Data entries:
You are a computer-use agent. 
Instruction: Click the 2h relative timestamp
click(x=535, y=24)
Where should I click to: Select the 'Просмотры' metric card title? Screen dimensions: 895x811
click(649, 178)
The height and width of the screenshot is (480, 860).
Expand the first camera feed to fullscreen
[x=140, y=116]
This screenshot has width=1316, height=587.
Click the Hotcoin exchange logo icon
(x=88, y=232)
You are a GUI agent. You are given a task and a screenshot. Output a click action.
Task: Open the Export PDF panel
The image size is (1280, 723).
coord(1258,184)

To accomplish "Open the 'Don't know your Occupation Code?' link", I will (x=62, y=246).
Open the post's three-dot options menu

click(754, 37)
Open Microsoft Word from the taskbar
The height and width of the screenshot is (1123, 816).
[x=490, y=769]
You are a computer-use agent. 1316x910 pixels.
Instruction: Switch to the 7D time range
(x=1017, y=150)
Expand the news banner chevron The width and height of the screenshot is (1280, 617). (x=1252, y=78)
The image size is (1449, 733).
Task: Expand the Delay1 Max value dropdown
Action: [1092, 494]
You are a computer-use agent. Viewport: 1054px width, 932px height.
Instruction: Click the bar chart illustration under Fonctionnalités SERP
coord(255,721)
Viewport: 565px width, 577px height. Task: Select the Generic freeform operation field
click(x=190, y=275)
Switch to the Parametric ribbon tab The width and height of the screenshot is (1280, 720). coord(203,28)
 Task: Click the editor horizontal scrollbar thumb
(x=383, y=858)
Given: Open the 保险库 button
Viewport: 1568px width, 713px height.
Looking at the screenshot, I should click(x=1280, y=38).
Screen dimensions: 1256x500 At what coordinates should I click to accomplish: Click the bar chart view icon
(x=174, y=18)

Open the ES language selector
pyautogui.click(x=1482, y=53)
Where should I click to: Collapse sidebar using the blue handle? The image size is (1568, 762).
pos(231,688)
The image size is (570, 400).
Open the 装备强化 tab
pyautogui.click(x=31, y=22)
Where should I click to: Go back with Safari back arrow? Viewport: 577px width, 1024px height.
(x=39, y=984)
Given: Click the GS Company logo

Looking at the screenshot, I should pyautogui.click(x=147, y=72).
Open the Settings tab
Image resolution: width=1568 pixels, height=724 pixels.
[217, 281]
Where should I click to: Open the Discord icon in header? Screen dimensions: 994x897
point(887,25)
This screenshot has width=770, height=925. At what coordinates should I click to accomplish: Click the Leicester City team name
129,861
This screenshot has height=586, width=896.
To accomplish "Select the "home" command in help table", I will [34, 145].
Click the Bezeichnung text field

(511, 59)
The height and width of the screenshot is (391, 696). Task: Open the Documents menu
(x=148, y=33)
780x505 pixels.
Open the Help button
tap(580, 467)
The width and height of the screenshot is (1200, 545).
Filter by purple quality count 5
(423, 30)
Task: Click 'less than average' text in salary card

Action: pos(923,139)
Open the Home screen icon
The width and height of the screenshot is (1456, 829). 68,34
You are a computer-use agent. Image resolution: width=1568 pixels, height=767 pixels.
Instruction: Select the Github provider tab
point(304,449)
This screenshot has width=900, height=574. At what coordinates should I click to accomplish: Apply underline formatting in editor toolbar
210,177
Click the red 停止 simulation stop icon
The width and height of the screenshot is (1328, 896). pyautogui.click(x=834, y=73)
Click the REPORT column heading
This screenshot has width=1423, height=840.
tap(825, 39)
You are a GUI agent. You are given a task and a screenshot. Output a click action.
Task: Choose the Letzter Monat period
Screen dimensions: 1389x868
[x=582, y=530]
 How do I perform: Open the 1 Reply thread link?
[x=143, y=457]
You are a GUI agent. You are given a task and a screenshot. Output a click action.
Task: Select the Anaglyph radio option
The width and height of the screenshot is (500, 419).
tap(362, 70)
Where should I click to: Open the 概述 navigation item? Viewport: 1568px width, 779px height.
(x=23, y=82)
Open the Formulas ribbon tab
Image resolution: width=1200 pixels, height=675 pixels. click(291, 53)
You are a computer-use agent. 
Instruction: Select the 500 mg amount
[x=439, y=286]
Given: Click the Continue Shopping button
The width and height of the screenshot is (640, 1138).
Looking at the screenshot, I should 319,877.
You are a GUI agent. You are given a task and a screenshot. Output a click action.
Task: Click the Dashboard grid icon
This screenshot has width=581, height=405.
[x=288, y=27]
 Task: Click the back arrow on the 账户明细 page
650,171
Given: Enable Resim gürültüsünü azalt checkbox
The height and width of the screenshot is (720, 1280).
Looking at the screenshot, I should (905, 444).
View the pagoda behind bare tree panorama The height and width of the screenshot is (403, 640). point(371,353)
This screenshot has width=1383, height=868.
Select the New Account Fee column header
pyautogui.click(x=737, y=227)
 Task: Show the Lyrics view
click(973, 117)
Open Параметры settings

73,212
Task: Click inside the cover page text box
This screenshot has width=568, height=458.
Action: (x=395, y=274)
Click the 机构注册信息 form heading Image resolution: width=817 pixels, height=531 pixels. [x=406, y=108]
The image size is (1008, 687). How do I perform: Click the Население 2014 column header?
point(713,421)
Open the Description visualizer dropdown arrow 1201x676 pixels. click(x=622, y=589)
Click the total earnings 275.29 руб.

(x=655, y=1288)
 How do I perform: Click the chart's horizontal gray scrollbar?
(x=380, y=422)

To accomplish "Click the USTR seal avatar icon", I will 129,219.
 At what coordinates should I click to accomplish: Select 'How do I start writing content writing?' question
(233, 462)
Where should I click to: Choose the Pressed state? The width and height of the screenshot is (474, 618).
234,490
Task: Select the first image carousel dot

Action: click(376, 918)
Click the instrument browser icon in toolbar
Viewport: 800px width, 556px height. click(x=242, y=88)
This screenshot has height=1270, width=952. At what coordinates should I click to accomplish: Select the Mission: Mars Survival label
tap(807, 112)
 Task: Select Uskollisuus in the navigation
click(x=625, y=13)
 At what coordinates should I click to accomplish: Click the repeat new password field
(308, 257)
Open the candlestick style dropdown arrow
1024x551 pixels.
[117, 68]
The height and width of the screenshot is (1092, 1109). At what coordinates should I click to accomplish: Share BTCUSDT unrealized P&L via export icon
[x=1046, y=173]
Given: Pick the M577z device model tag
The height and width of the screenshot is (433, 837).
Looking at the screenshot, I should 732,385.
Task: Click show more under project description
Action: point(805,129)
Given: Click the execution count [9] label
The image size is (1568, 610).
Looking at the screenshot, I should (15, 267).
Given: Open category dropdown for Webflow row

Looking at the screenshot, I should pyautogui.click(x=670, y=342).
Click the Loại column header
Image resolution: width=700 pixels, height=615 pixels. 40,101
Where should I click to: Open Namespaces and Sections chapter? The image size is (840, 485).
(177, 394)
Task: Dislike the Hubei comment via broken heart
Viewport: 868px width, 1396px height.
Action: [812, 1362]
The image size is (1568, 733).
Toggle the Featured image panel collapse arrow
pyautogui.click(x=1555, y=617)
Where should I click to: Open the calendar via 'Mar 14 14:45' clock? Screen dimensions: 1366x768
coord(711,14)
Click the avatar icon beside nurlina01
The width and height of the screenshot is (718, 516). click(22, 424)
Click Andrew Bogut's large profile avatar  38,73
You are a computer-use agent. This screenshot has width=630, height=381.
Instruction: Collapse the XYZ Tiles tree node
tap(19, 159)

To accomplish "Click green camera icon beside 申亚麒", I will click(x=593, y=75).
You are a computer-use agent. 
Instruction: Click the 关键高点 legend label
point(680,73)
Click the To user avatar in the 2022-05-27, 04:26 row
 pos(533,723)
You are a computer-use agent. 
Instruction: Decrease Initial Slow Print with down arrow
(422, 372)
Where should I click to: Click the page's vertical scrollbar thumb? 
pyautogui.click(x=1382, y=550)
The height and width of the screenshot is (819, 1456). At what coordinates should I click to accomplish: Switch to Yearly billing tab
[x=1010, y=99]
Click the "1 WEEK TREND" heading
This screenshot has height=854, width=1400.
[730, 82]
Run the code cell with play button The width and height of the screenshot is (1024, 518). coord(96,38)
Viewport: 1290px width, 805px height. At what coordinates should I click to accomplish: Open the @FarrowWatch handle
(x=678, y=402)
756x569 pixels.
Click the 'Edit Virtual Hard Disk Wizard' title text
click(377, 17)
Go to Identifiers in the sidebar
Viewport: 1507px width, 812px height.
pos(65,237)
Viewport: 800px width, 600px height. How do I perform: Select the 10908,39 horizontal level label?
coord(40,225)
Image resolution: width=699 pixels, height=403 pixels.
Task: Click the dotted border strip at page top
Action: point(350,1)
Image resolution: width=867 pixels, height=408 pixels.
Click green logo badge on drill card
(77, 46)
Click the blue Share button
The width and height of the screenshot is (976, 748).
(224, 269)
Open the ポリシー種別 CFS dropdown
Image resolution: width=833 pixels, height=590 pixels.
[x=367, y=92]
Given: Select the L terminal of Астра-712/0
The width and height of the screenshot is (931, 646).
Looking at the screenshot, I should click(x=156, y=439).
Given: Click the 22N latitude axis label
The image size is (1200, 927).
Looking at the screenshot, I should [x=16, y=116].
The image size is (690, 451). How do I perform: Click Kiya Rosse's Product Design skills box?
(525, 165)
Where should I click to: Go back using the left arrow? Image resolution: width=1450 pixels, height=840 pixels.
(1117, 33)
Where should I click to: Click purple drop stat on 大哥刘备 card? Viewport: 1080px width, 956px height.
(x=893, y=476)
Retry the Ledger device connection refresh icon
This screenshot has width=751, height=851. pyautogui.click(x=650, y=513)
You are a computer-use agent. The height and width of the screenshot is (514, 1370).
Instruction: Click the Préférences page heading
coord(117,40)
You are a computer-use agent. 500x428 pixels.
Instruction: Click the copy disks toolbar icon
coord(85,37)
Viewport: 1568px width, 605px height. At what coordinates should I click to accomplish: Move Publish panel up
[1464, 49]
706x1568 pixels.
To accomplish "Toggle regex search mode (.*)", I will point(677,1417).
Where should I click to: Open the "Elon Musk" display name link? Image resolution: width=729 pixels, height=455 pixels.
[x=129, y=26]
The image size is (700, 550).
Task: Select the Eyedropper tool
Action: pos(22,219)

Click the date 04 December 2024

- Exercise -
Whenever the word "computer" occurs in a line above, copy that line.

- Output of the exercise -
You are a computer-use agent. 
You are a computer-use agent. 1316x910 pixels.
You are a computer-use agent. Viewport: 1054px width, 932px height.
You are a computer-use agent. Image resolution: width=1568 pixels, height=767 pixels.
You are a computer-use agent. 
You are a computer-use agent. This screenshot has width=630, height=381.
You are a computer-use agent. 
You are a computer-use agent. 
You are a computer-use agent. The height and width of the screenshot is (514, 1370).
You are a computer-use agent. 500x428 pixels.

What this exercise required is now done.